Medical Visual Question Answering (VQA) systems play a supporting role to understand clinic-relevant information carried by medical images. The questions to a medical image include two categories: close-end (such as Yes/No question) and open-end. To obtain answers, the majority of the existing medical VQA methods relies on classification approaches, while a few works attempt to use generation approaches or a mixture of the two. The classification approaches are relatively simple but perform poorly on long open-end questions. To bridge this gap, in this paper, we propose a new Transformer based framework for medical VQA (named as Q2ATransformer), which integrates the advantages of both the classification and the generation approaches and provides a unified treatment for the close-end and open-end questions. Specifically, we introduce an additional Transformer decoder with a set of learnable candidate answer embeddings to query the existence of each answer class to a given image-question pair. Through the Transformer attention, the candidate answer embeddings interact with the fused features of the image-question pair to make the decision. In this way, despite being a classification-based approach, our method provides a mechanism to interact with the answer information for prediction like the generation-based approaches. On the other hand, by classification, we mitigate the task difficulty by reducing the search space of answers. Our method achieves new state-of-the-art performance on two medical VQA benchmarks. Especially, for the open-end questions, we achieve 79.19% on VQA-RAD and 54.85% on PathVQA, with 16.09% and 41.45% absolute improvements, respectively.

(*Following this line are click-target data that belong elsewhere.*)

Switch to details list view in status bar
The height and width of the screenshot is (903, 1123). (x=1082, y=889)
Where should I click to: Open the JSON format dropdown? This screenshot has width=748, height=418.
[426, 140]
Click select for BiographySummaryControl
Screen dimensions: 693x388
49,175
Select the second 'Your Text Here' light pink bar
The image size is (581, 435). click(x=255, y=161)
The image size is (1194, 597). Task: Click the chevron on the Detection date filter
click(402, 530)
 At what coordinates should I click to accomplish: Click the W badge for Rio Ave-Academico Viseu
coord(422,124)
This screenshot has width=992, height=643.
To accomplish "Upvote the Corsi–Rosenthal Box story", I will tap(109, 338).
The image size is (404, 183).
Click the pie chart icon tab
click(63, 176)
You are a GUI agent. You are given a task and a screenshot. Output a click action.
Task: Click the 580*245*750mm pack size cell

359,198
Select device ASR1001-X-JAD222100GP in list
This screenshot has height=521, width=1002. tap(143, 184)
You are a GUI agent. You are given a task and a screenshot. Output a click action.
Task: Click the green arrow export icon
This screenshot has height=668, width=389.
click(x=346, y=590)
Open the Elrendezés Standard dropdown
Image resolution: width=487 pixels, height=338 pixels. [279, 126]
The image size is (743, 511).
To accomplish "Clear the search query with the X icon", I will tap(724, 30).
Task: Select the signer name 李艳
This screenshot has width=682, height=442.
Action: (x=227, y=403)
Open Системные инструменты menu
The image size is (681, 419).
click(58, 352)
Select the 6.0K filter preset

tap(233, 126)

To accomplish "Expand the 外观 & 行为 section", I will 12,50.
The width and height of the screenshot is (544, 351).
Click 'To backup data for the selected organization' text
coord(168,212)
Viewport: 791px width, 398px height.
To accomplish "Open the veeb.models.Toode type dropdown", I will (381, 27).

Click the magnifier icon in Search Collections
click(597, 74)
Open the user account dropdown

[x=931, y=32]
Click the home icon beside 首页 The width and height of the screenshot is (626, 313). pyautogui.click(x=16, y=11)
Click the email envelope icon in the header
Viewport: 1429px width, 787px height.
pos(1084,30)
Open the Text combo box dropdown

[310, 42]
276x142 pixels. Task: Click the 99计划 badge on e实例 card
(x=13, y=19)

翻译：医学视觉问答（VQA）系统在理解医学图像所携带的临床相关信息中发挥着辅助作用。针对医学图像的问题包括两类：封闭式（如是否问题）和开放式。为获取答案，现有大多数医学VQA方法依赖分类策略，而少数工作尝试使用生成策略或两者混合的方法。分类策略相对简单，但在处理长文本开放式问题时表现不佳。为弥补这一不足，本文提出一种基于Transformer的新型医学VQA框架（命名为Q2ATransformer），该框架融合了分类与生成策略的优势，并为封闭式和开放式问题提供统一处理方案。具体而言，我们引入一个额外的Transformer解码器，其包含一组可学习的候选答案嵌入，用于查询给定图像-问题对中每个答案类别的存在性。通过Transformer注意力机制，候选答案嵌入与图像-问题对的融合特征进行交互以做出决策。通过这种方式，尽管本方法基于分类策略，但它如同生成策略一样提供了与答案信息交互进行预测的机制。另一方面，通过分类策略，我们通过缩小答案搜索空间来降低任务难度。本方法在两个医学VQA基准测试中取得了新的最佳性能。特别是在开放式问题上，我们在VQA-RAD和PathVQA上分别达到79.19%和54.85%的准确率，分别实现了16.09%和41.45%的绝对提升。